Exercise objective:
Return the items between the line containing "Given: Select the 사용자 탐색기 tab" and the line containing "tap(27, 202)", inclusive, copying each line exactly, and leave out the pictures.

Material supplied:
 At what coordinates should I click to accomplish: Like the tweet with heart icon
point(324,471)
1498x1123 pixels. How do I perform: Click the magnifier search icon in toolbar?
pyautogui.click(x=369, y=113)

* * *

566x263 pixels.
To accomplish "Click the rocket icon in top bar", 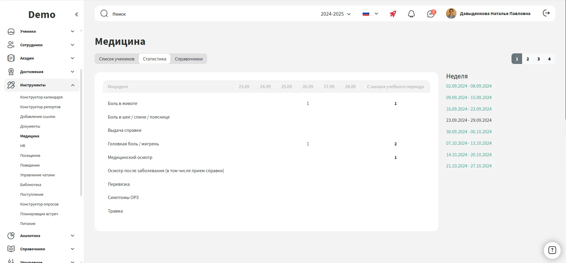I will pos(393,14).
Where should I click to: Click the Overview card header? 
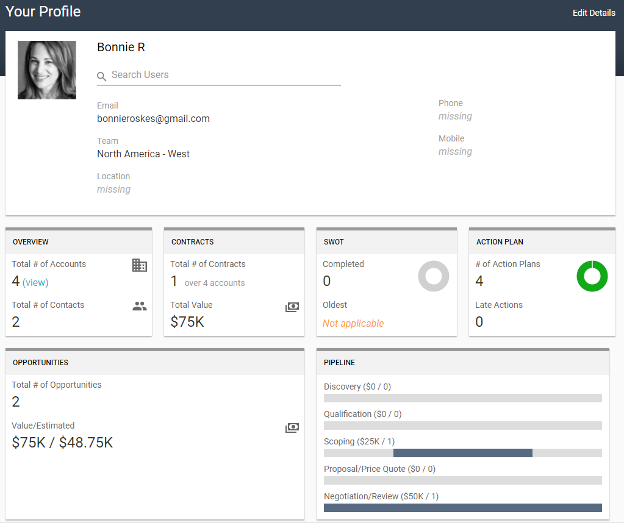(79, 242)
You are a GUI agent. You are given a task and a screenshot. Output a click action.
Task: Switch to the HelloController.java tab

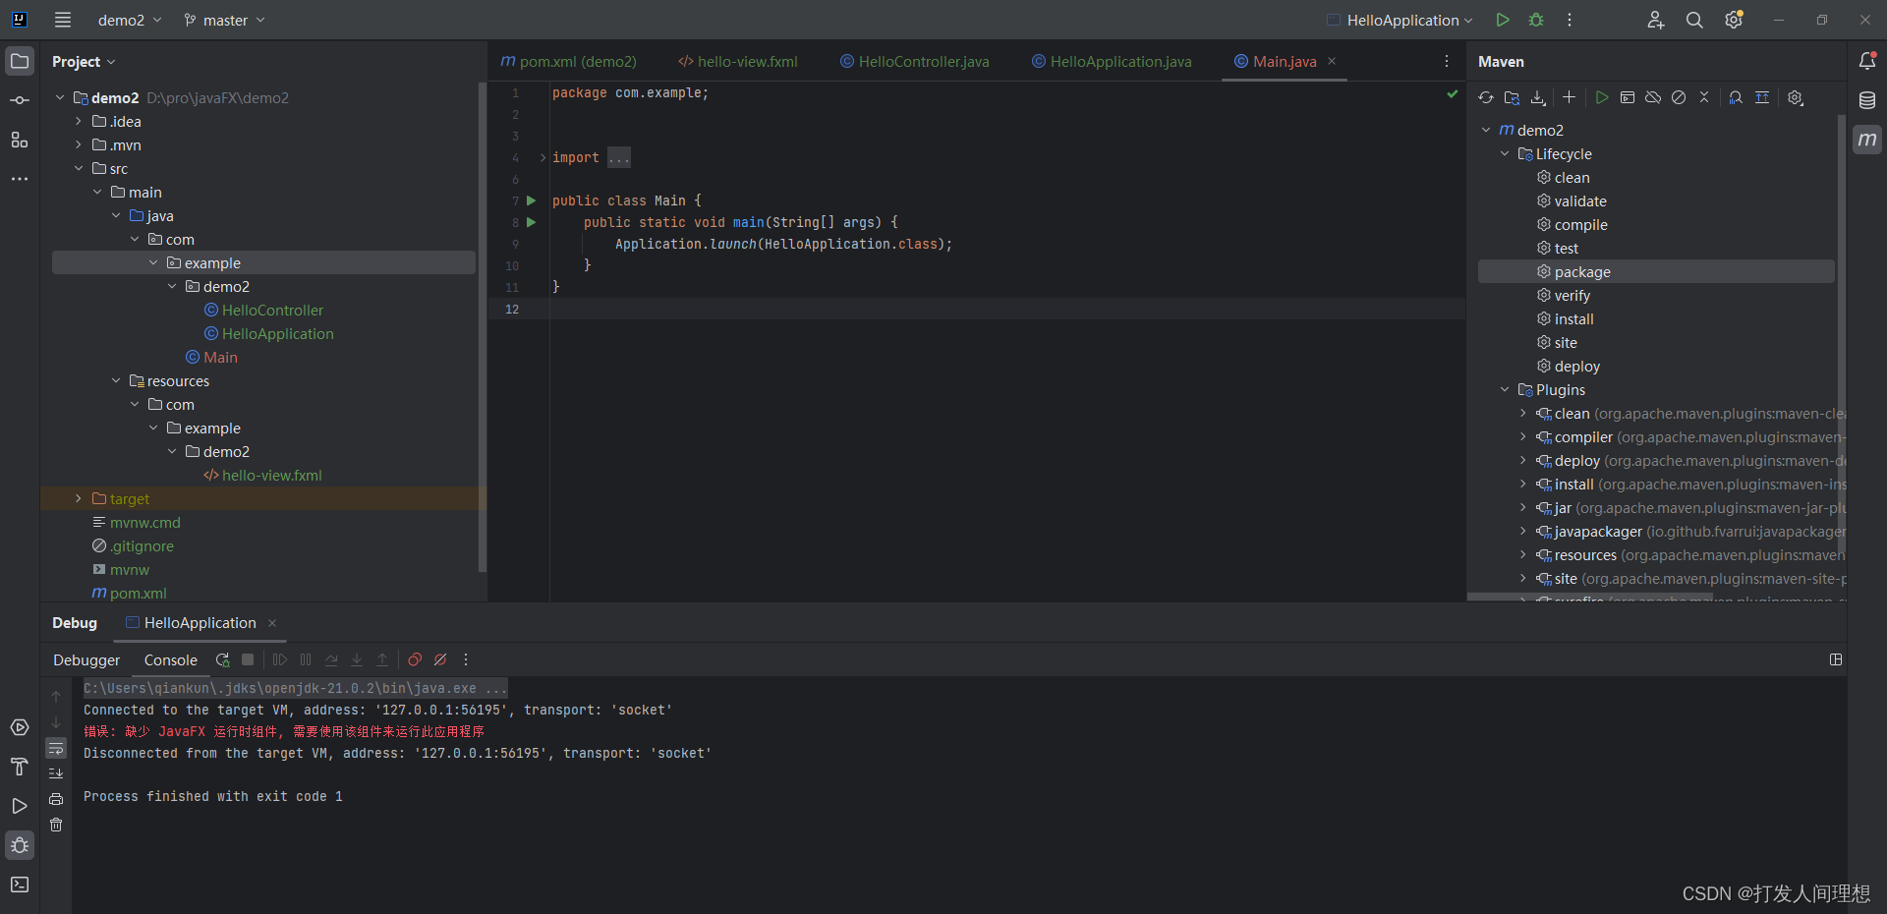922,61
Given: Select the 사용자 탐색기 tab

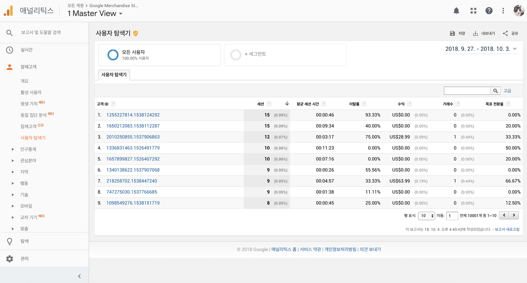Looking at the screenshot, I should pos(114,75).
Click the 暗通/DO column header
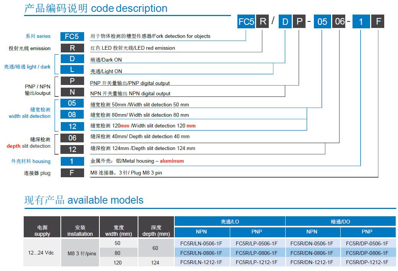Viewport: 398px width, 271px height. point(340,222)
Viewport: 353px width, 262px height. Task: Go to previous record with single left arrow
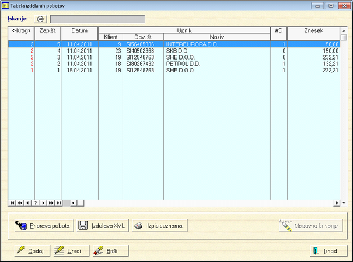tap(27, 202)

Final result:
Given: Select the 사용자 탐색기 tab

Looking at the screenshot, I should pos(114,75).
Click the 暗通/DO column header
Viewport: 398px width, 271px height. point(340,222)
Viewport: 353px width, 262px height. Task: Go to previous record with single left arrow
tap(27, 202)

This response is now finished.